**PROBLEM DETAILS**. Only the text of the entries below should be returned, exactly as given, without pictures.

[Records from a data collection]
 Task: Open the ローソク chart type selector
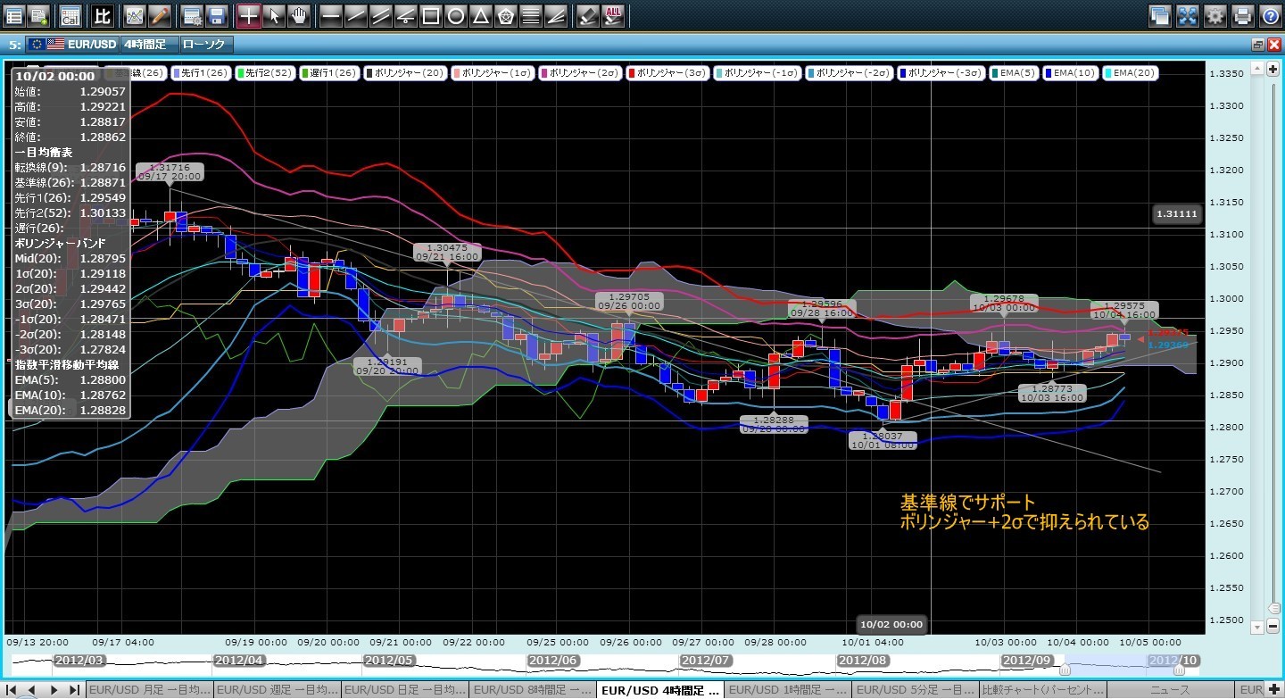205,44
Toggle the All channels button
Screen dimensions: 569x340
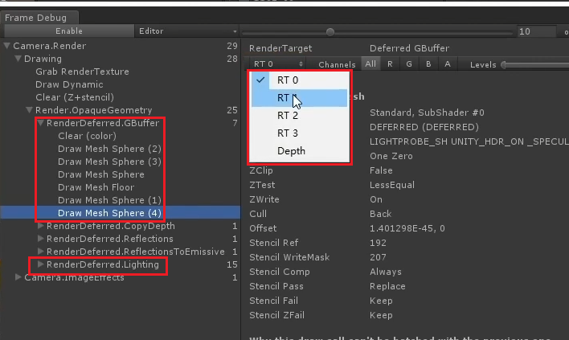(x=370, y=63)
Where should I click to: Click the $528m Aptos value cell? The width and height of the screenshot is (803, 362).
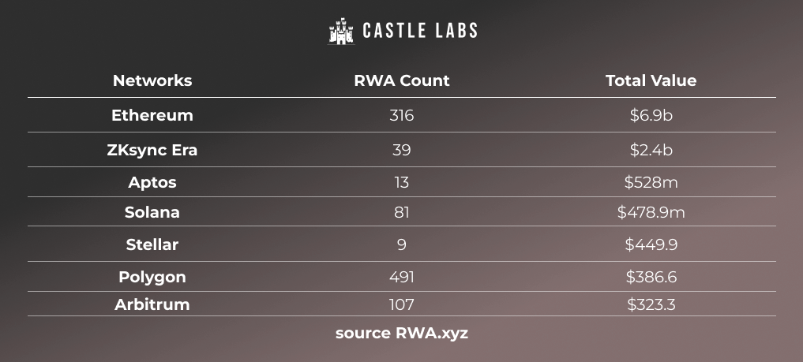651,182
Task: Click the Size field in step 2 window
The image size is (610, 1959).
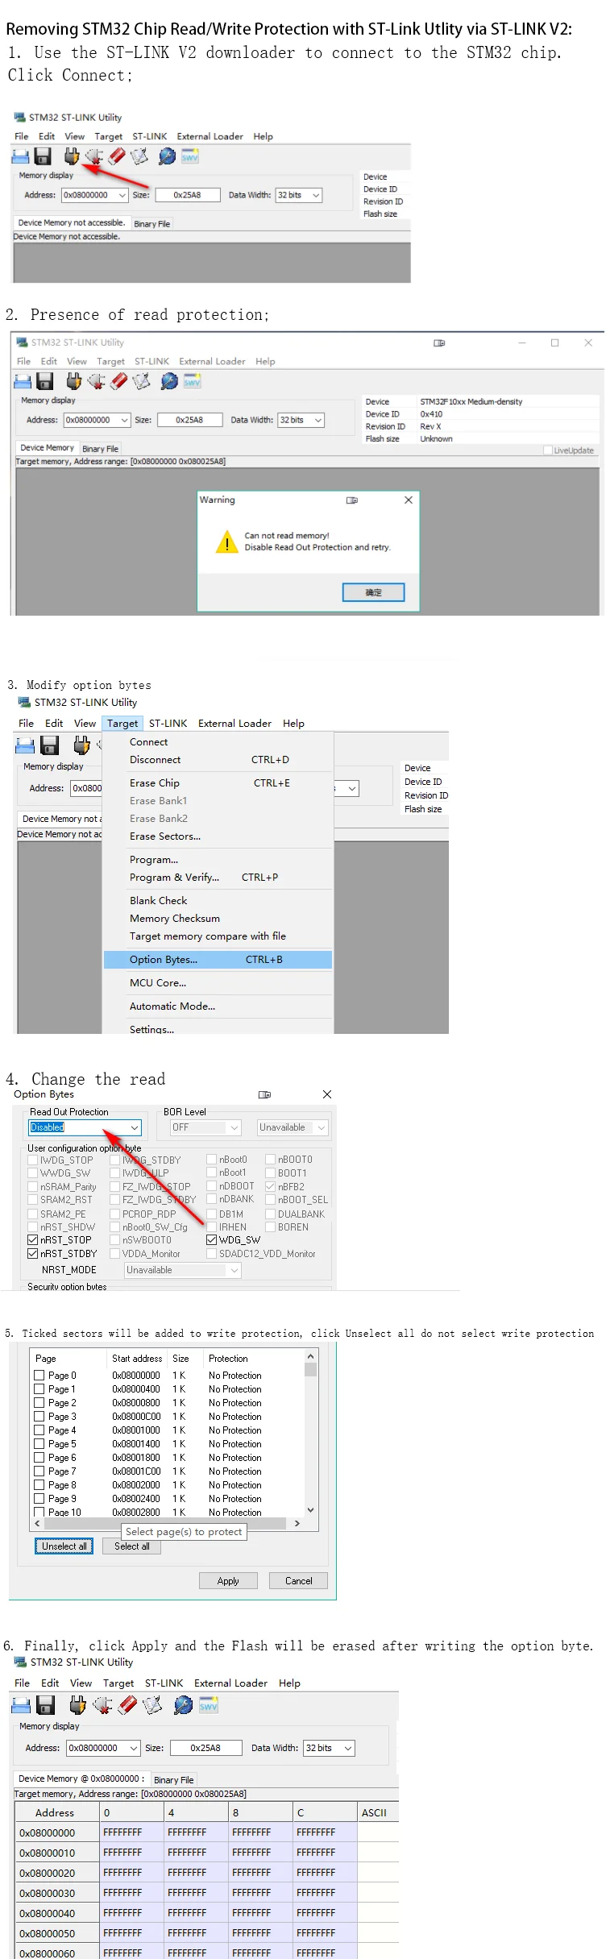Action: pos(189,420)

**EXERCISE RESULT**.
 Task: Open the ローソク chart type selector
205,44
Toggle the All channels button
Screen dimensions: 569x340
(x=370, y=63)
Where should I click to: Click the $528m Aptos value cell? The width and height of the screenshot is (803, 362).
651,182
Task: Click the Size field in step 2 window
The image size is (610, 1959).
Action: pos(189,420)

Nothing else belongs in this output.